I spend most of the first three phases incredibly worried and nervous for DI. I read so many posts on FB about how hard, scary, and terrible it was going to be, that I set myself up for it to be just downright miserable. Everyone had a story about their reaction to PEG. I was extremely worried that was going to happen to me (and it did). Most of my questions to our nurses and oncologist revolved around DI--you could tell I was dreading it. It was hard and exhausting, mainly from an anxiety-ridden standpoint as detailed above. It was long and tiresome and I am just glad its over. But if I have to search out a surprise it would be how well Lukas did with the Cytarabine (ARA-C) chemo that was administered via infusion at home. He was a champ when it came to taking all of his medicine each night and even started to give it to himself. He was so proud of himself that he was able to take it and push the syringe of medicine into his little mouth. He would turn to me with a huge grin on his face saying, "I did it!"

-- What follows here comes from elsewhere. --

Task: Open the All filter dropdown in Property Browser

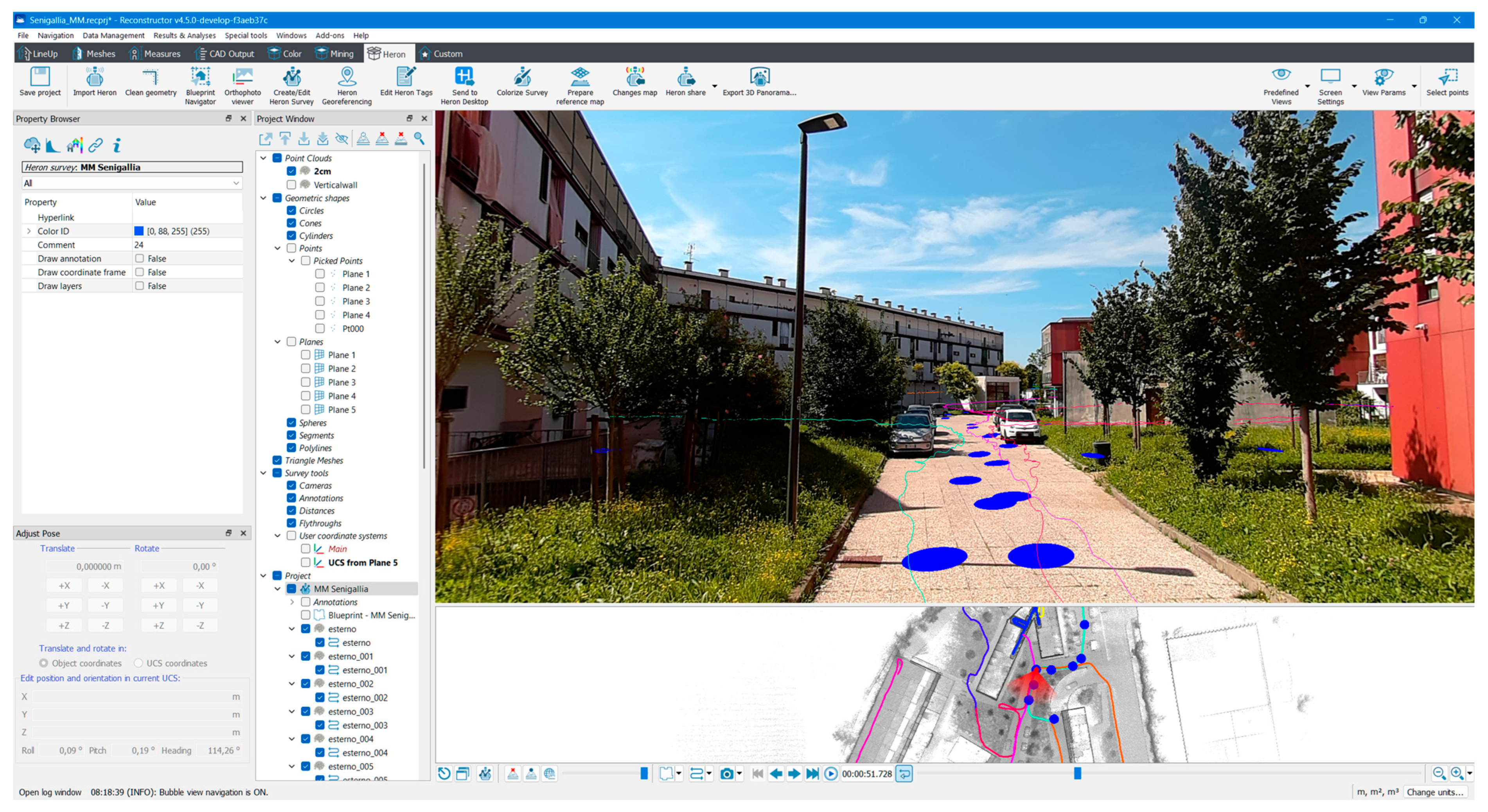Action: point(132,183)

We are coming to an end of ANOTHER milestone, we made it through the fourth phase of treatment. We are on day 63 of 56, we got a TWO week break of no chemo, but had to have counts checked each week. We will be going back to clinic this Friday to check counts again to see if Lukas is able to start our next phase - Interim Maintenance #2 with a spinal tap.
Lukas' numbers were a bit higher this week than the previous weeks hospital stay. They were not in the "normal" range for him, but he was high enough that he didn’t need to have any transfusions of blood or platelets.
To put some perspective on what all this means here are his numbers with the normal levels in parentheses:
• Platelets: 88 (normal 150-400)
• Hemoglobin: 9.3 (12-16)
• ANC: 390 (1200-8000)
For Lukas to have a blood transfusion, his hemoglobin needs to be under 7.0 (which he was while impatient at the hospital last week and got 2 transfusions). To receive platelets, he needs to be at/under 10 (his platelets were at 2 during his hospital stay and he got 2 transfusions ).
If his number are good this week, we are on to the Interim Maintenance #2 phase!
To start the next phase:
Platelets need to be 75
ANC needs to be 750
If they are not, we will have to wait another week and try again hoping his numbers will increase in that time being.
Delayed Intensification is over. THANK GOD!